Dusapin, Francesconi, Ferneyhough, and Kurtág; or Francesconi, Kurtág, Ferneyhough, and Dusapin; or Kurtág, Dusapin, Fransesconi, and Ferneyhough.

Wednesday 31 January 2007

After the interval, Irvine Arditti addressed the audience. “I gather that many of you haven’t the faintest idea what it is we’re playing.” He then added, “We often feel the same way.”

The program for the Arditti Quartet’s gig at Wigmore Hall last week claimed we would be hearing Dusapin, Francesconi, Ferneyhough, and Kurtág, in that order. Then, before the concert began, a silver-haired gentleman mounted the stage and announced that in fact we would be hearing the second piece first, the last piece second, the third piece where it was, and the first piece last. He then added, as an attempt at clarification, that this meant the running order was now Kurtág, Dusapin, Francesconi, and Ferneyhough. No, we said, after checking this against our programs, but the gentleman had already disappeared, leaving us to our confusion.

Interestingly, out of all the composers’ names, the one the locals had the most trouble pronouncing correctly was the Coventry-born Brian Ferneyhough.

I was glad I was too cheap to pay £3 for the program, seeing as it was useless for finding out what was playing when, and because I later learned that the notes for these compositions, by the composers themselves, were similarly confusing and unhelpful. They were in the much-parodied academic-speak beloved of the institutional avant-garde, who write everything as though it were a conference abstract.

Ferneyhough’s Fifth String Quartet is a “claustrophobic and marginally chaotic renegotiation of mutual priorities”; completely unlike his Second Quartet, which “realizes the projected possibility of a gradual coming together between objective coherence and receptive spontaneity”. Chalk and cheese, really. Both are significant advances over his earlier Sonatas for String Quartet, with its “dialectical tension between the elements with a deliberately rationalizing character and others of a more spontaneous gesture”.

I wonder if these types of program notes in today’s intellectual climate seem more quaint than alienating. This sort of hyperintellectual analysis doesn’t upset me as much as it does others: just about every artist is intellectually beholden to some personal philosophy that, on contact with the outside world, proves to be more or less bogus. Whether it’s poststructuralist discourse or catholicism, I don’t have to buy into the ideas that make a piece of music I enjoy listening to.

Oh yeah, the music was really nice. Contemporary classical music is alive and well etc. As Ferneyhough put it himself when discussing his Third String Quartet, “the multiplicity of values in the text rests on a coherent structuring procedure regulated by the relation between silence and eloquence.

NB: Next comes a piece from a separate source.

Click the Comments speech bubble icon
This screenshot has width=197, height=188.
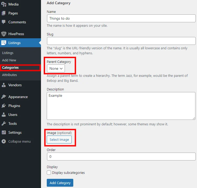tap(4, 22)
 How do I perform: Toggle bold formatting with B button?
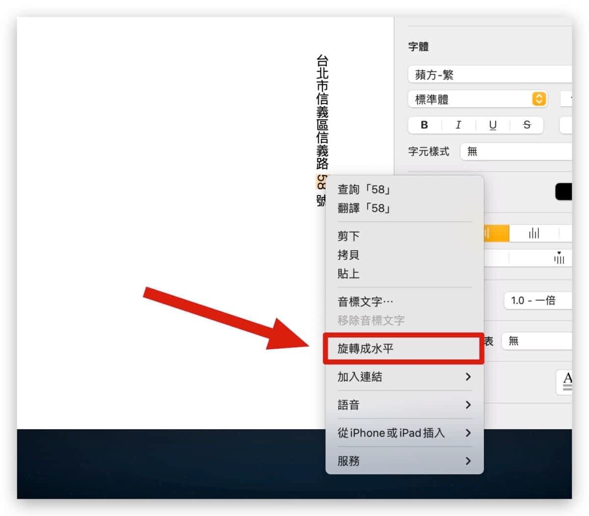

Such a postulate of art for art’s sake gives birth to a work that can only be conceived by self-reference: first in a metaphorical sense, but finally in a literal sense.” Which I take to be a particularly thorough way of saying: it is what it is.

What’s big in composition right now: sustained passages of rapid movement, played very quietly. Every new piece these days has to have at least one, it seems.

Wigmore Hall is Rock’n’Roll!

  • One punter reeks of piss!
  • Another punter reeks of stale booze!
  • Yet another is swigging straight from their single-serve bottle of wine without using the glass provided!